## Selected text
((

Theories of Advertisement:
Hierarchy of effect model
The hierarchy of effects is a theory that discusses the impact of advertising on customers’
decision-making on purchasing certain products and brands. The theory covers a series of
stages that advertisers should follow, from gaining customers’ awareness to the final purchase
behavior.
The hierarchy of effects theory describes how advertising affects consumers’ behavior and
leads to the transition from not knowing a product or brand to liking it and finally making the
action to purchase. The theory was first raised by Robert J. Lavidge and Gary.
Stages of Hierarchy of Effects
1. Awareness
Gaining consumer awareness is the starting point of the entire process. For example, if a
consumer intends to purchase a smartphone, the marketing team of a phone brand must make
that potential consumer aware of the brand’s existence through its advertising. At the awareness
stage, the consumer notices the brand but with very limited knowledge about it.

))

## Exercise requirements
**A.** In the passage on the hierarchy of effects model, what is the starting point of the entire process?
**B.** For each statement, say whether it agrees with the passage on the hierarchy of effects model, and quote the words that decide it. (i) The theory covers stages that run from gaining customers' awareness to the final purchase behavior. (ii) At the awareness stage, the consumer already knows a great deal about the brand. (iii) The example describes a consumer who intends to buy a laptop.
**C.** Rewrite the passage on the hierarchy of effects model between "The hierarchy of effects theory" and "knowledge about it.", inclusive. Switch "smartphone" to "laptop".

Word and element locating data
((

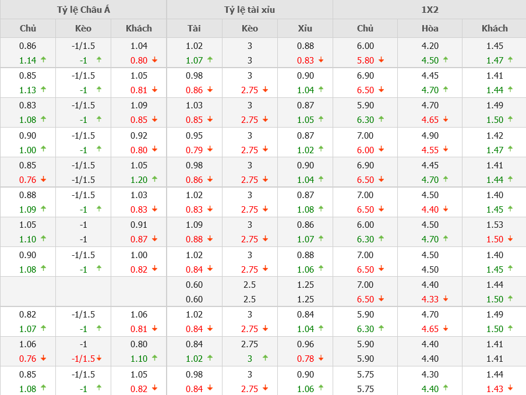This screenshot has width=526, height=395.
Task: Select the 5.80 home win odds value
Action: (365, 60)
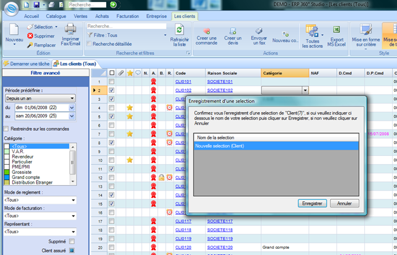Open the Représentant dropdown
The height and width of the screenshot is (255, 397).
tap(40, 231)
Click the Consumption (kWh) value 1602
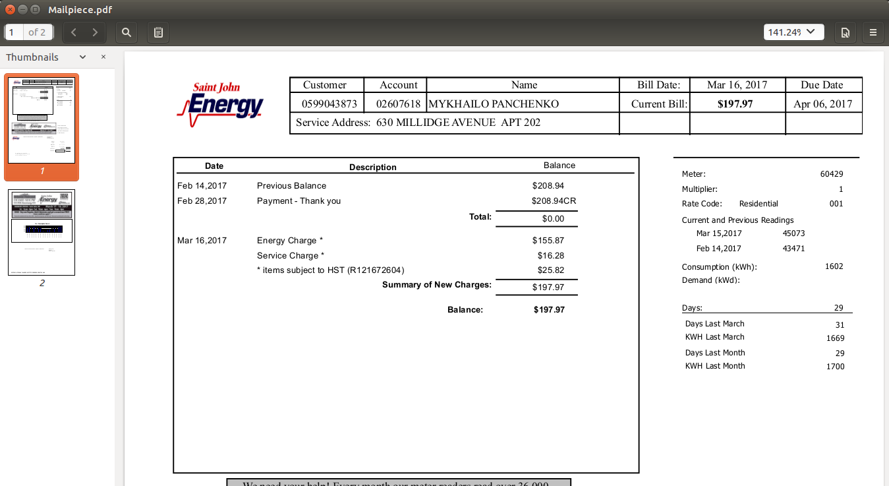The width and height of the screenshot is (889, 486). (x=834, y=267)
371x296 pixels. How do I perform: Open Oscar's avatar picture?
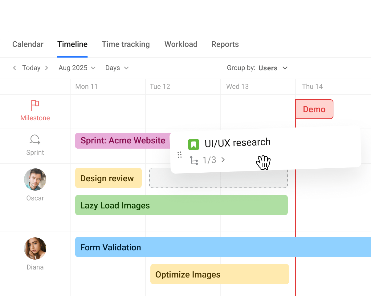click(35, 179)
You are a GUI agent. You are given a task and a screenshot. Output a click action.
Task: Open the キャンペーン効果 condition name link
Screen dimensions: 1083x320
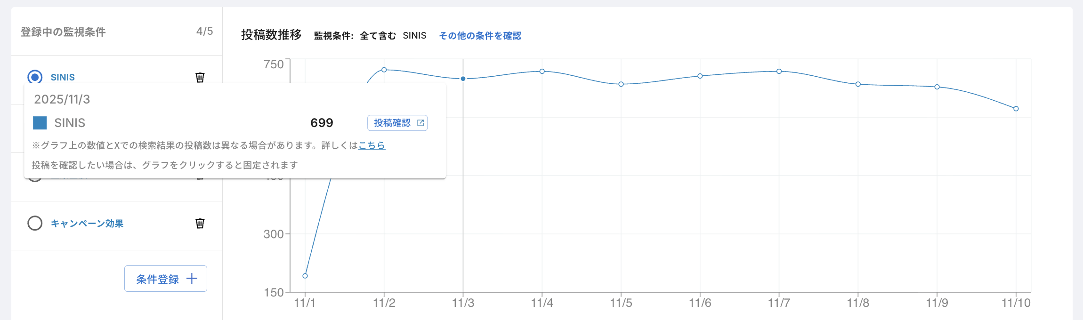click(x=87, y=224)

))

## Task responses
**A.** Gaining consumer awareness is the starting point.

**B.**
(i) Yes: "from gaining customers’ awareness to the final purchase behavior"
(ii) No: "the consumer notices the brand but with very limited knowledge about it"
(iii) No: "if a consumer intends to purchase a smartphone"

**C.**
The hierarchy of effects theory describes how advertising affects consumers’ behavior and
leads to the transition from not knowing a product or brand to liking it and finally making the
action to purchase. The theory was first raised by Robert J. Lavidge and Gary.
Stages of Hierarchy of Effects
1. Awareness
Gaining consumer awareness is the starting point of the entire process. For example, if a
consumer intends to purchase a laptop, the marketing team of a phone brand must make
that potential consumer aware of the brand’s existence through its advertising. At the awareness
stage, the consumer notices the brand but with very limited knowledge about it.